What are Some Relevant Statistics on Medical Malpractice Lawsuits in the United States?

What are Some Relevant Statistics on Medical Malpractice Lawsuits in the United States?

The United States recognizes acts of accidental or intentional negligence on the parts of healthcare providers as grounds for medical malpractice lawsuits. Injured parties may bring these cases against individual physicians, clinics and hospitals.

For example, the New England Journal of Medicine published an August 2011 report that summarized malpractice data from 1991 to 2005. The researchers discovered that 7.4 percent of physicians experience malpractice claims. Of the claims, 78 percent did not result in any payments being made to a claimant. The majority of cases involved neurosurgeons (19.1 percent) and cardiovascular surgeons (18.9 percent). The fewest claims were submitted against practitioners in pediatric medicine (3.1 percent) and psychiatrists (2.6 percent).

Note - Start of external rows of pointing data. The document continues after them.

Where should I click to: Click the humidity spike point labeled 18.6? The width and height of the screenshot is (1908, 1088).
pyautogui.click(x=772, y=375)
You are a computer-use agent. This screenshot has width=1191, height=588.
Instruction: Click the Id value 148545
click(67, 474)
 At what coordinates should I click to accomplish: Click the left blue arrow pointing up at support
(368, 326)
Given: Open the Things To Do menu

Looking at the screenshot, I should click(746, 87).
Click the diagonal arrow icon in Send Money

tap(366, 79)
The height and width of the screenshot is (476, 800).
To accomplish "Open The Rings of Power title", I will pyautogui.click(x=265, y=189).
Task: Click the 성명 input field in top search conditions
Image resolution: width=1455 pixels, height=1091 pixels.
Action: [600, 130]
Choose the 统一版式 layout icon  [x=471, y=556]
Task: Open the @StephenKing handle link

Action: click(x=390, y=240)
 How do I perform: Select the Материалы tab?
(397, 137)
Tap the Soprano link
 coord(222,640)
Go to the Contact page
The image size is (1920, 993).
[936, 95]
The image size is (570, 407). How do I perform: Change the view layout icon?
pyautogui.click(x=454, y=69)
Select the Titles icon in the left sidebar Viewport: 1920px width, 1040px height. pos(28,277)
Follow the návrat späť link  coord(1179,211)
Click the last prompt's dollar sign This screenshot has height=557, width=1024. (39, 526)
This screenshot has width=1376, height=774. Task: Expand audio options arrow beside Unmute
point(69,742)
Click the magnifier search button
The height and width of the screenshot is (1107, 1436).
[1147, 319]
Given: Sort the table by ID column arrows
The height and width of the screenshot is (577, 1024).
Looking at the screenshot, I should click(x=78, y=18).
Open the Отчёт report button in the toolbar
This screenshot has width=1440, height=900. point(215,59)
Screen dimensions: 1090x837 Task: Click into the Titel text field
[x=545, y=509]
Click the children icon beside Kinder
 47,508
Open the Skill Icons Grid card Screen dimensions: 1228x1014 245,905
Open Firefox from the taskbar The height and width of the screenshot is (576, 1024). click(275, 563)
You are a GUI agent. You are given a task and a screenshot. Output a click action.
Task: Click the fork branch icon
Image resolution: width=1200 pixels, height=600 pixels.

Other researchers have investigated problematic practices that led to malpractice claims in one given discipline. Cases in point are the November 2012 NCBI researchers who looked into the reasons why radiologists have medical malpractice suits being brought against them. Evaluating the data of 8,401 radiologists practicing in 47 states, the most common complaint dealt with an erroneous diagnosis (14.83 claims for every 1,000 person years). Breast cancer patients most commonly issued this complaint. Other claims were based on “inadequate communication” with either the patient or the referring health care provider. A failure to recommend additional tests was the least common complaint and only accounted for 0.41 claims for every 1,000 person years.

The Bureau of Justice Statistics published data related to medical malpractice insurance claims filed between 2000 and 2004 in the states of Florida, Maine, Illinois, Massachusetts, Nevada, Missouri and Texas. They found that in this time span, malpractice insurers closed some 43,000 cases. Predictably, the highest payouts went to claimants with permanent injuries. In Florida, Texas and Missouri, claims were commonly filed 15 to 18 months after a patient suffered an injury. Closing these claims took up to an additional 29 months. In Missouri, Maine and Nevada, one third of cases were closed without any payment being made to a claimant. 

These statistics clearly highlight that being a patient can be a dangerous undertaking. Achieving satisfactory results after filing a claim depends in large parts on the merits of the case, the extent of the injury suffered and the attorney taking on the medical malpractice case.